Die Pläne stammen von der Regierungskoalition aus CDU, BSW und SPD, die aber im Landtag keine eigene Mehrheit hat. Die Linke signalisiert allerdings schon generell Zustimmung. Fraktionschef Christian Schaft sagt der Deutschen Presse-Agentur: "Ich kann mir eine Zustimmung grundsätzlich vorstellen." Das wäre eine Entlastung für die Beschäftigten in den Bafög-Ämtern. Die rechtlichen Feinheiten müssten aber noch diskutiert werden.

Wie ist der Zeitplan und wann profitieren Studierende davon?

Das Wissenschaftsministerium hofft, dass das Gesetz schon im Laufe des Sommersemesters in Kraft tritt. Wie lange es dauert, kommt darauf an, wie viel Beratungsbedarf es im Landtag noch gibt. Wichtig für Studierende: Die Wirkung entfaltet sich erst verzögert. Bis die neuen Regeln gelten, laufen weiterhin alle Anträge in Thüringen ein und werden hier auch zu Ende bearbeitet.

Schaft dringt daher auch auf eine schnellere Lösung: Es brauche ein Notdarlehen für Studierende, die länger als drei Monate auf die Bearbeitung des Antrags warteten. Außerdem müsse sich die Landesregierung stärker für eine grundlegende Bafög-Reform einsetzen.

Wie groß ist der Rückstau noch?

Nach wie vor liegen beim Studierendenwerk noch viele offene Anträge, wie eine Sprecherin sagt. Zum Jahresanfang seien zwar zusätzliche Mitarbeiter vorübergehend eingestellt worden. "Den Rückstau innerhalb kürzester Zeit aufzuarbeiten, ist allerdings nicht schaffbar." Auch bei den Studierenden im Freistaat ist von den zusätzlich geschaffenen Stellen nicht viel zu spüren, wie der Sprecher der Konferenz Thüringer Studierendenschaften, Florian Schrepper, sagt. Teils gebe es immer noch 12 bis 18 Monate Bearbeitungszeit.
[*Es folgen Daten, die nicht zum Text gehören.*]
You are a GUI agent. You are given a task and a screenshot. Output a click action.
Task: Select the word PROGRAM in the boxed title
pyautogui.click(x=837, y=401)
Wie stehen die Studierenden zu den Plänen?

"Wir sind der Meinung, dass diese Zuständigkeitsänderung das Problem nicht wirklich lösen werden", sagt Schrepper. Das Problem sei der Personalmangel in den Bafög-Ämtern, verbunden mit den komplizierten Verfahren für das Bafög. Es müsse also eher etwas passieren, damit die Anträge vereinfacht würden.

Wie ist die aktuelle Situation für die Studierenden?

Die Situation in Thüringen sei nach wie vor "absurd", sagt Schrepper. Teils setzten Studierende ein Semester aus, um arbeiten gehen zu können und einen Puffer anzuhäufen. Wer keine finanzielle Unterstützung habe, komme in große Probleme. "Wenn mir meine Großeltern nicht unter die Arme greifen würden, hätte ich schon vor einem Vierteljahr abbrechen müssen", berichtet er.

Frustrierend sei für viele auch der Kontakt mit dem Studierendenwerk. Wenn man dort anrufe, hänge man gerne mal zwei Stunden in der Warteschlange. "Wir haben zeitweise Schlafzimmer gestrichen", erzählt Schrepper. Und wenn man dann jemanden dran habe, gebe es die Angst, dass der Antrag - einmal hervorgeholt - weiter hinten wieder einsortiert werde und man dann noch länger warten müsse.